● **Problem details**
Which lines in the records below contain the string "resolution"? Copy each of them in full.

— START —

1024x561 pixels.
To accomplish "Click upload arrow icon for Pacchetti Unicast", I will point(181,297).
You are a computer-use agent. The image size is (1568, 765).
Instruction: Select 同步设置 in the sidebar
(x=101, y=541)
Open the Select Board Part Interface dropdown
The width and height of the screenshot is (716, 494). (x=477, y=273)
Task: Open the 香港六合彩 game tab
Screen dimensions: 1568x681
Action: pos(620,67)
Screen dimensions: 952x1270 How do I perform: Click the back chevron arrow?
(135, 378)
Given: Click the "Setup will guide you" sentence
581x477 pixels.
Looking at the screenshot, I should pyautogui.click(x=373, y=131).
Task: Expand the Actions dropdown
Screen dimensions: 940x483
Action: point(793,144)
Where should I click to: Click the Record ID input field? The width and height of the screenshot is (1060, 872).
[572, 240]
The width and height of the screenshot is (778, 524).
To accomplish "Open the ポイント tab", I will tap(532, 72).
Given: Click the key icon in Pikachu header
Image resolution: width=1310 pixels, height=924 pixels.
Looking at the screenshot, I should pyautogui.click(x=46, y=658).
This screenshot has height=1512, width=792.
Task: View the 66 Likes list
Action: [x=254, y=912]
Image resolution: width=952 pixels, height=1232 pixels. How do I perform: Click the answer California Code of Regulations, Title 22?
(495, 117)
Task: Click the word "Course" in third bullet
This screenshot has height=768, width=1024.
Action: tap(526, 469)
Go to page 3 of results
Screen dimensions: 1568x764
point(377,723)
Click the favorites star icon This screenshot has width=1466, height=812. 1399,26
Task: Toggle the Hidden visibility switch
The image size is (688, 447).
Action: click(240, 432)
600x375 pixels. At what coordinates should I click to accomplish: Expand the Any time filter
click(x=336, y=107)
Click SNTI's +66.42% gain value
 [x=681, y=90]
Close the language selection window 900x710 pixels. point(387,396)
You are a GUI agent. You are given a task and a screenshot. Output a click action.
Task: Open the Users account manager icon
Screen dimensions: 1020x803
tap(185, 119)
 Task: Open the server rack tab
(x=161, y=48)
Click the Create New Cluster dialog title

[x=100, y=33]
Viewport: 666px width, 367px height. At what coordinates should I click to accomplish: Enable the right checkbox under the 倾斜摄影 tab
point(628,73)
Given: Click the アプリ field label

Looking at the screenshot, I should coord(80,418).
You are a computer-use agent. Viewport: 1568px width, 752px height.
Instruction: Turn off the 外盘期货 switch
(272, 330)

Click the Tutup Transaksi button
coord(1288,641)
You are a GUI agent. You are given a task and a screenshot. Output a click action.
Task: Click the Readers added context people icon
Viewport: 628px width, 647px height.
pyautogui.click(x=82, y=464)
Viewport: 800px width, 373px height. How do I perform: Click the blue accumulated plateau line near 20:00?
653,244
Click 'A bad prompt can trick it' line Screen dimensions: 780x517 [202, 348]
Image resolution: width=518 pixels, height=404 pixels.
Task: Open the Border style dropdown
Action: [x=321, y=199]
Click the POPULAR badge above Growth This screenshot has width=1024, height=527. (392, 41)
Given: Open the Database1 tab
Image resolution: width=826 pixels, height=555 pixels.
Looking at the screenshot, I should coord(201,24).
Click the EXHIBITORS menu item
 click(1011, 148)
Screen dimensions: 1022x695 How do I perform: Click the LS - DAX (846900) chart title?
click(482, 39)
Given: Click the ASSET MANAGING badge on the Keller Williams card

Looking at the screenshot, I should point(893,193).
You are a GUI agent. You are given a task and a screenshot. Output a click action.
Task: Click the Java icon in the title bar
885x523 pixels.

— END —

● **Full response**
Image resolution: width=1310 pixels, height=924 pixels.
Image resolution: width=952 pixels, height=1232 pixels. How do I perform: Click the answer California Code of Regulations, Title 22?
Image resolution: width=518 pixels, height=404 pixels.
Image resolution: width=826 pixels, height=555 pixels.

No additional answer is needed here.